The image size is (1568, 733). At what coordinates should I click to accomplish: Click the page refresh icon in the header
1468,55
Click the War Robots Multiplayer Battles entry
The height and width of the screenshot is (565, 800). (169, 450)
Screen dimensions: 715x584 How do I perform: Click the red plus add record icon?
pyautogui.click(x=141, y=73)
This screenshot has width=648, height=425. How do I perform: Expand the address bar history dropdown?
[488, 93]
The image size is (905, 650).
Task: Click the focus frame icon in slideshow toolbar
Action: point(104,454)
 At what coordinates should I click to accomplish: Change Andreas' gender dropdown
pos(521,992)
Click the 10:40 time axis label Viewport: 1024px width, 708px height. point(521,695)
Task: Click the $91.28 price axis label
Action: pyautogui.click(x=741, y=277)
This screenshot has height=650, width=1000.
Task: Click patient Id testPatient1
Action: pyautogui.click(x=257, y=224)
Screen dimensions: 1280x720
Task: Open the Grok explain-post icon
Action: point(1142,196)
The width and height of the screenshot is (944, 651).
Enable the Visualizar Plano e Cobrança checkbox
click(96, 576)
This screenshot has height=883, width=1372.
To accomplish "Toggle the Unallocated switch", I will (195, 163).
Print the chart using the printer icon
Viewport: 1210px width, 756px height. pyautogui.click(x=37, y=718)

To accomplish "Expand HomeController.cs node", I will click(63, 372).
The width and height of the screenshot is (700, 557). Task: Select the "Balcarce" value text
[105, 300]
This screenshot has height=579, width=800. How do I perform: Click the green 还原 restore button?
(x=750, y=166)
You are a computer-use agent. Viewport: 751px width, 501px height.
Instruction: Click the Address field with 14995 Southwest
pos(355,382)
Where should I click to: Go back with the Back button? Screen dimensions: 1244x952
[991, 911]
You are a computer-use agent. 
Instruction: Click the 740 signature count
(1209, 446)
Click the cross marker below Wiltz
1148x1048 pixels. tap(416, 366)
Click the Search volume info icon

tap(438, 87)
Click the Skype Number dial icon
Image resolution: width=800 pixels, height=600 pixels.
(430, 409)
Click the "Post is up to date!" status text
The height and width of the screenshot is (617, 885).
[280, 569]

- **REQUIREMENT**
From the first record to the last, copy everything exactly.

- **THE COMPLETED TASK**
The image size is (1568, 733). At what coordinates should I click to accomplish: Click the page refresh icon in the header
1468,55
Click the War Robots Multiplayer Battles entry
The height and width of the screenshot is (565, 800). (169, 450)
Screen dimensions: 715x584 How do I perform: Click the red plus add record icon?
pyautogui.click(x=141, y=73)
This screenshot has width=648, height=425. How do I perform: Expand the address bar history dropdown?
[488, 93]
The image size is (905, 650).
Task: Click the focus frame icon in slideshow toolbar
Action: point(104,454)
 At what coordinates should I click to accomplish: Change Andreas' gender dropdown
pos(521,992)
Click the 10:40 time axis label Viewport: 1024px width, 708px height. point(521,695)
Task: Click the $91.28 price axis label
Action: pyautogui.click(x=741, y=277)
This screenshot has height=650, width=1000.
Task: Click patient Id testPatient1
Action: pyautogui.click(x=257, y=224)
Screen dimensions: 1280x720
Task: Open the Grok explain-post icon
Action: point(1142,196)
The width and height of the screenshot is (944, 651).
Enable the Visualizar Plano e Cobrança checkbox
click(96, 576)
This screenshot has height=883, width=1372.
To accomplish "Toggle the Unallocated switch", I will (195, 163).
Print the chart using the printer icon
Viewport: 1210px width, 756px height. pyautogui.click(x=37, y=718)

To accomplish "Expand HomeController.cs node", I will click(63, 372).
The width and height of the screenshot is (700, 557). Task: Select the "Balcarce" value text
[105, 300]
This screenshot has height=579, width=800. How do I perform: Click the green 还原 restore button?
(x=750, y=166)
You are a computer-use agent. Viewport: 751px width, 501px height.
Instruction: Click the Address field with 14995 Southwest
pos(355,382)
Where should I click to: Go back with the Back button? Screen dimensions: 1244x952
[991, 911]
You are a computer-use agent. 
Instruction: Click the 740 signature count
(1209, 446)
Click the cross marker below Wiltz
1148x1048 pixels. tap(416, 366)
Click the Search volume info icon

tap(438, 87)
Click the Skype Number dial icon
Image resolution: width=800 pixels, height=600 pixels.
(430, 409)
Click the "Post is up to date!" status text
The height and width of the screenshot is (617, 885).
[280, 569]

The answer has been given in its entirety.